***** PASSAGE GIVEN

After eating that massive breakfast and letting it digest, William and I hike out around noon. As good CDT hikers, we opt to bushwack around the west side of the lake rather than hike the 8 miles of official trail around the lake to the east. We have to ford a small river, but it’s much quicker than the hot and exposed hike around the entire lake. Plus, everything else for the next week or more will be familiar. This way, I can experience at least one new section.
We make our way back to where the official CDT splits off from the Colorado Trail and start climbing to Hope Pass. I remember last year, this climb was long and hard. Today, I’m operating on the ideal mix of caffeine, burritos, and ice cream. I’m at the top soon.
I look over the map ahead while waiting for William. Even though we started late, I think we can make it to Lake Ann tonight. That is an awesome spot to camp and the last water for a while. I tell William of the plan, he seems less enthusiastic, but this is all new to him.
Well, whether or not William is down with the plan, that’s what I’m going to do. We descend through blazingly yellow aspen groves. We get to the bottom, and start to go back up to the next pass, Lake Anne pass. I quickly remember this section is very popular and maybe the reason I camped at Lake Ann, right next to the pass, last time, was because all the other spots leading up to there were taken.
We pass tons of backpackers, who’ve set up camp for the night already. We don’t find a camp spot until we get to Lake Anne, in the last moments of daylight, but we make it to a quarter mile from the lake before needing our headlamps. This is what it’s like thru-hiking southbound–dark. The days will only get shorter from here.

**********

### REQUIREMENTS
Return the stretch of the hiking account above from "After eating that" through "one new section.", copied word for word.

***** DATA

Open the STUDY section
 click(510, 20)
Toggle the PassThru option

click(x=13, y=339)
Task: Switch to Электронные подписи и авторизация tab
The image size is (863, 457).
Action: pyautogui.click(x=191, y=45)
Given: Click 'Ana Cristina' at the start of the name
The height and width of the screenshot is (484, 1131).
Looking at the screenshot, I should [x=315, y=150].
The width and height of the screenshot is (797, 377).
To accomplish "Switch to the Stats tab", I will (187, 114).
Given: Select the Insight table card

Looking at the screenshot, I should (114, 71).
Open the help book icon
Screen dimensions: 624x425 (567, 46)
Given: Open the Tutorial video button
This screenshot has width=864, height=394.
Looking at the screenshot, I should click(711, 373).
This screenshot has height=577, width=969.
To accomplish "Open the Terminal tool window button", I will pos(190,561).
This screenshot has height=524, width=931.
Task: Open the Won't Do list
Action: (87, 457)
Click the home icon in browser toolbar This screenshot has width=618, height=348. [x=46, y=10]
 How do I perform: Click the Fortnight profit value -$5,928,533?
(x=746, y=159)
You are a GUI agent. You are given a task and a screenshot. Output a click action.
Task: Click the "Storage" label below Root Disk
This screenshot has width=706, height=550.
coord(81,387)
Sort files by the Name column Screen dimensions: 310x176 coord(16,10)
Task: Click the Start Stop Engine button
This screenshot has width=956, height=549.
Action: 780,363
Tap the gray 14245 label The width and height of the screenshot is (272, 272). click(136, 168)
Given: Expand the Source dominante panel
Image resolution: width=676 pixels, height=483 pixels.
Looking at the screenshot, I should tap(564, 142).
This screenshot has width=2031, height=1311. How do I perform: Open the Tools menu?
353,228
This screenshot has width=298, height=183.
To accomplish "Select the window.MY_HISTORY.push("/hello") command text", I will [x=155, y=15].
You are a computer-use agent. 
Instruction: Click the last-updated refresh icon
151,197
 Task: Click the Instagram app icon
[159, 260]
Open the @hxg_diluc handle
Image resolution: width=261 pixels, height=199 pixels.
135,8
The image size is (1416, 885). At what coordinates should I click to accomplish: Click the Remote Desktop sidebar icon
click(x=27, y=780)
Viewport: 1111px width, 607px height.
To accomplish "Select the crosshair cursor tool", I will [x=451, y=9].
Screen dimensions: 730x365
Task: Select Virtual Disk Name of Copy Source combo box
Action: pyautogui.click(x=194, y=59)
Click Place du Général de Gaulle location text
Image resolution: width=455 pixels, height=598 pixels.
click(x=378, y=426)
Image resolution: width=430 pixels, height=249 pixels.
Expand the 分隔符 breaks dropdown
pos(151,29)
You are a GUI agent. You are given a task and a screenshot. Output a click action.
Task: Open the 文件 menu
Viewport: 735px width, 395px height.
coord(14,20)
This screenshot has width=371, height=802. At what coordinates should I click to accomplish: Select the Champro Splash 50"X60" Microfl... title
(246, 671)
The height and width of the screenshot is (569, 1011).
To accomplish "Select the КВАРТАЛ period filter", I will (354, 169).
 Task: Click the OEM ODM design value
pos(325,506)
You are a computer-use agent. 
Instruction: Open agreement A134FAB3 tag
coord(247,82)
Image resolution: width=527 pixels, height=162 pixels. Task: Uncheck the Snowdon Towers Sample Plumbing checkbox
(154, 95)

**********

### FULL OUTPUT
After eating that massive breakfast and letting it digest, William and I hike out around noon. As good CDT hikers, we opt to bushwack around the west side of the lake rather than hike the 8 miles of official trail around the lake to the east. We have to ford a small river, but it’s much quicker than the hot and exposed hike around the entire lake. Plus, everything else for the next week or more will be familiar. This way, I can experience at least one new section.